During chemo and radiation, I was able to maintain walking as my main physical exercise. Three months after chemo and radiation, I started to ride my bike for 15 minutes (that's all I could tolerate) and am currently up to 8 miles/1 hour with a slight incline, 3x/week. I do push myself but I believe I need to contribute as much as I can to my pulmonary health and the views are beautiful on our bike path.
A wise MD told me to let the drugs take care of my cancer, my job is to take care of my body. I try to eat nutritiously, exercise and most of all, drink 8-9 glasses of water a day. Previously I was lucky if I drank a couple glasses of water a day. I believe increasing my water intake to 8-9 glasses a day has kept a lot of the side effects at bay.....my opinion of course, but anecdotally, it has worked for me. I'm no fanatic with my diet but I am cognitive that nutritional food choices is the best way.
Physical side effects have been nominal starting with chemo, radiation and now Durvalumab.
Emotional challenges are present. I have chosen to disclose my diagnosis only to my spouse and adult children. I am inundated with love and support and feel gratitude for every single day I am living. I am very involved with my three grandchildren, ages 8, 7 and 5. They are active and they help to keep me moving and on my toes even when I feel fatigued. I am very involved socially with my friends and I rather like the fact that they do not know about my diagnosis.
I was preliminarily diagnosed during a visit in the Emergency Room. After that visit I met with my primary care physician and decided that I would have more faith and trust in receiving care in another city which currently requires me to fly to every two weeks. During my chemo and radiation, my husband and I were fortunate to stay at the American Cancer Hope Lodge and we commuted back home on weekends to keep up with our "normal" lives. Sure it’s costly and expensive and puts a real dent in our budget, but I feel I made the right decision and all that money that I spent on cigarets, are now directed to taxi's and plane fare.
Yes, I am an addict and smoked from the age of 14 and quit 6 months before my diagnosis. I say I am an addict because smoking has been a lifestyle for me and though I have no intention of ever smoking again, I still remember how my anxiousness was alleviated, how calming that cigaret could be.

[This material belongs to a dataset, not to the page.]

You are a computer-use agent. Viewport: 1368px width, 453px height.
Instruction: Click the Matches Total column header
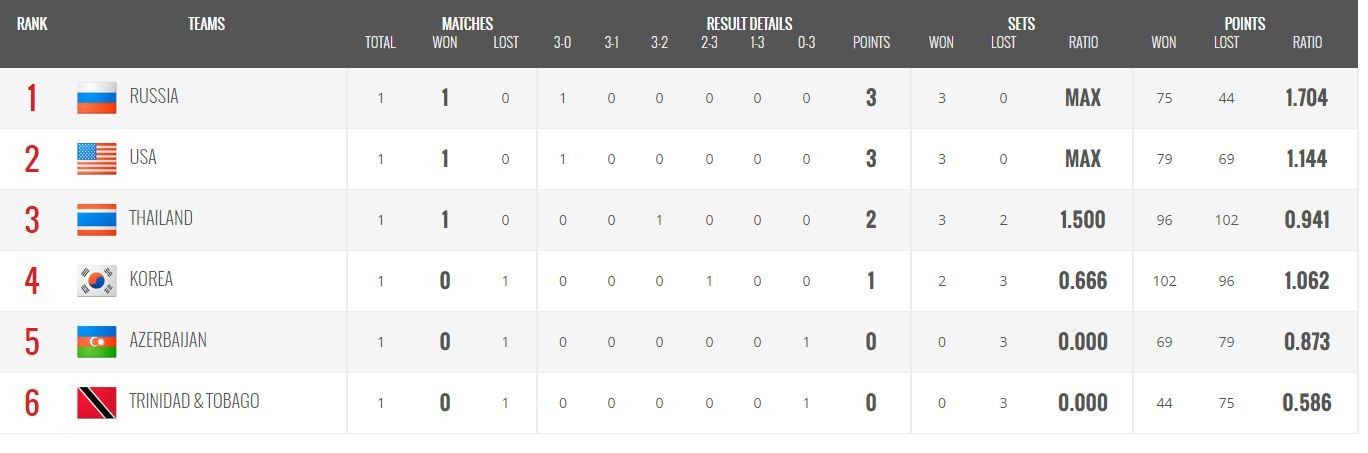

Enough said.
I do feel overwhelming sadness at times when I think about my "cancer" diagnosis and how much my life has changed BUT I am very fortunate to feel an immense amount of gratitude for how well and on track my cancer treatment is and has been. I tend to go to "dark" places if I start to feel new pain, new symptoms. My mind is convinced that a new cancer is growing. My burden to bear, my burden to not go there. It is a work in progress. I am getting better at not visiting those "dark" places.
Reading this forum has validated that I am on track and that my medical care is on par with others. I thank each and every one of you for taking the time to share your experiences.